Written problem: Please copy out all of the data below word for word, keeping every line unchanged.
· · ·
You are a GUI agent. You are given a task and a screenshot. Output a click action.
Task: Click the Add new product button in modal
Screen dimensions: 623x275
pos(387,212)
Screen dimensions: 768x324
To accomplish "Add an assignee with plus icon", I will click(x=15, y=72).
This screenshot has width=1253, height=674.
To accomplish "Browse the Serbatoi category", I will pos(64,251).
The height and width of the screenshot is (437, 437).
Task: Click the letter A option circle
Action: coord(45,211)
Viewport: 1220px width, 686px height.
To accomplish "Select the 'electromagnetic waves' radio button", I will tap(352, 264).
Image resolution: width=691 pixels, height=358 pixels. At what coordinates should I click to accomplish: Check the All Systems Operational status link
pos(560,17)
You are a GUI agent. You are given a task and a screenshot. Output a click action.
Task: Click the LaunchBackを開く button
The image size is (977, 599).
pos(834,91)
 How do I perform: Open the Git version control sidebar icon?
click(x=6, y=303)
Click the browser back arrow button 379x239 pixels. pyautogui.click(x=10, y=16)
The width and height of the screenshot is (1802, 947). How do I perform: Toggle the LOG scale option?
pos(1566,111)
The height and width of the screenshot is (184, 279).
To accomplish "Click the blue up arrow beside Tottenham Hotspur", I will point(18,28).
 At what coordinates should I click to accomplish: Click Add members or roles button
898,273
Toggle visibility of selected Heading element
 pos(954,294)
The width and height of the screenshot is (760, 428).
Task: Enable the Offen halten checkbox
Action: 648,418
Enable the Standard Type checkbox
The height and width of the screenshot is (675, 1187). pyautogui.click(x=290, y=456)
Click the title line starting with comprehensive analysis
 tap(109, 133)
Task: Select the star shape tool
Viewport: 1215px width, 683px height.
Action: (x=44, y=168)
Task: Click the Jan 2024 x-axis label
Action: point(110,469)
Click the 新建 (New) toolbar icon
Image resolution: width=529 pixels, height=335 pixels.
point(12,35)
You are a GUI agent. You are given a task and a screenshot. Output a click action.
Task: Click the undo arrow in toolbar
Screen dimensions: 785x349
· · ·
Correct response:
You are a GUI agent. You are given a task and a screenshot. Output a click action.
Task: Click the Add new product button in modal
Screen dimensions: 623x275
pos(387,212)
Screen dimensions: 768x324
To accomplish "Add an assignee with plus icon", I will click(x=15, y=72).
This screenshot has width=1253, height=674.
To accomplish "Browse the Serbatoi category", I will pos(64,251).
The height and width of the screenshot is (437, 437).
Task: Click the letter A option circle
Action: coord(45,211)
Viewport: 1220px width, 686px height.
To accomplish "Select the 'electromagnetic waves' radio button", I will tap(352, 264).
Image resolution: width=691 pixels, height=358 pixels. At what coordinates should I click to accomplish: Check the All Systems Operational status link
pos(560,17)
You are a GUI agent. You are given a task and a screenshot. Output a click action.
Task: Click the LaunchBackを開く button
The image size is (977, 599).
pos(834,91)
 How do I perform: Open the Git version control sidebar icon?
click(x=6, y=303)
Click the browser back arrow button 379x239 pixels. pyautogui.click(x=10, y=16)
The width and height of the screenshot is (1802, 947). How do I perform: Toggle the LOG scale option?
pos(1566,111)
The height and width of the screenshot is (184, 279).
To accomplish "Click the blue up arrow beside Tottenham Hotspur", I will point(18,28).
 At what coordinates should I click to accomplish: Click Add members or roles button
898,273
Toggle visibility of selected Heading element
 pos(954,294)
The width and height of the screenshot is (760, 428).
Task: Enable the Offen halten checkbox
Action: 648,418
Enable the Standard Type checkbox
The height and width of the screenshot is (675, 1187). pyautogui.click(x=290, y=456)
Click the title line starting with comprehensive analysis
 tap(109, 133)
Task: Select the star shape tool
Viewport: 1215px width, 683px height.
Action: (x=44, y=168)
Task: Click the Jan 2024 x-axis label
Action: point(110,469)
Click the 新建 (New) toolbar icon
Image resolution: width=529 pixels, height=335 pixels.
point(12,35)
You are a GUI agent. You are given a task and a screenshot. Output a click action.
Task: Click the undo arrow in toolbar
Screen dimensions: 785x349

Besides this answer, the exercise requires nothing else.